He can bristle all he wants; he can't hurt Tamara. Not yet. Not until he has his information. After that? Is a matter of shadows. As he speaks, she focuses on him, tipping her head to one side, a fey clarity to her gaze. I see you. I know you. Unsettling regard, for one who hoards secrets. "A guest. A gift." Not one of yours; a stranger, an outsider, someone not Vanguard. But a gift… to whom? "Abandoning the company of friends for the fellowship of the unknown. A stone washed loose, set to wander. Find a place it fits, Kazimir. Find a place to keep it, and the answers come to hand." Maybe not easily; such things rarely are. But the recipe is that simple.

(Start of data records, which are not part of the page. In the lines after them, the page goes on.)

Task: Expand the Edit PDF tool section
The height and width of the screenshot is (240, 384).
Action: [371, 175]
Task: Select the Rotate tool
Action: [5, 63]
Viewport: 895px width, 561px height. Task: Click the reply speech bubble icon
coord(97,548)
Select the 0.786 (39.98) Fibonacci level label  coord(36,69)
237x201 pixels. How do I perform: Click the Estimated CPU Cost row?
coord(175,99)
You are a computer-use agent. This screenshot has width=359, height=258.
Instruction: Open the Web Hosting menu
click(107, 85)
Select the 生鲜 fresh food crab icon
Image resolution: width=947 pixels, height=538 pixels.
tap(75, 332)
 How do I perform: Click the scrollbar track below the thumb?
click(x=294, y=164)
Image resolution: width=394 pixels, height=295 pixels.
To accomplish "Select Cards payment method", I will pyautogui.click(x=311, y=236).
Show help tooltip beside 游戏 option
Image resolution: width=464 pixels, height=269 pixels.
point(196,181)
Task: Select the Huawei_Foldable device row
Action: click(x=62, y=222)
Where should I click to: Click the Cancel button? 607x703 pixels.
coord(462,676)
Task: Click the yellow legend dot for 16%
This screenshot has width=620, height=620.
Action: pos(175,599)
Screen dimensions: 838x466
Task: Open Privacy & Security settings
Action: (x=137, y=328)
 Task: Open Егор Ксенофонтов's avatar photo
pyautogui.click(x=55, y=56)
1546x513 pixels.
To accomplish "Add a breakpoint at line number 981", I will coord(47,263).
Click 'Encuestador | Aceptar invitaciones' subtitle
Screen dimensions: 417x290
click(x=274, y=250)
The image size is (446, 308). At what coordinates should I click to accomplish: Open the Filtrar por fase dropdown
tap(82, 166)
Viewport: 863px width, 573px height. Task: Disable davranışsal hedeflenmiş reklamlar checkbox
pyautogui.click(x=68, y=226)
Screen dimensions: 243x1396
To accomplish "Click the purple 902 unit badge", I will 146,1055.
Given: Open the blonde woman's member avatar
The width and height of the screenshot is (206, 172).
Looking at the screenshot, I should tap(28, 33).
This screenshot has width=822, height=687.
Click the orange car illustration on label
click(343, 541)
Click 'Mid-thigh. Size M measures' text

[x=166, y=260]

Rolling his tongue on the inside of his cheek, Kazimir levels his eyes on the girl, one so brave and unflinching. What other secrets could she know, ones he has no way of finding. He hates how she has him at a disadvantage, she knows, she sees, and she has a perspective set up higher than Kazimir, so she can see further down the winding road ahead. Or, as she would put it, the river.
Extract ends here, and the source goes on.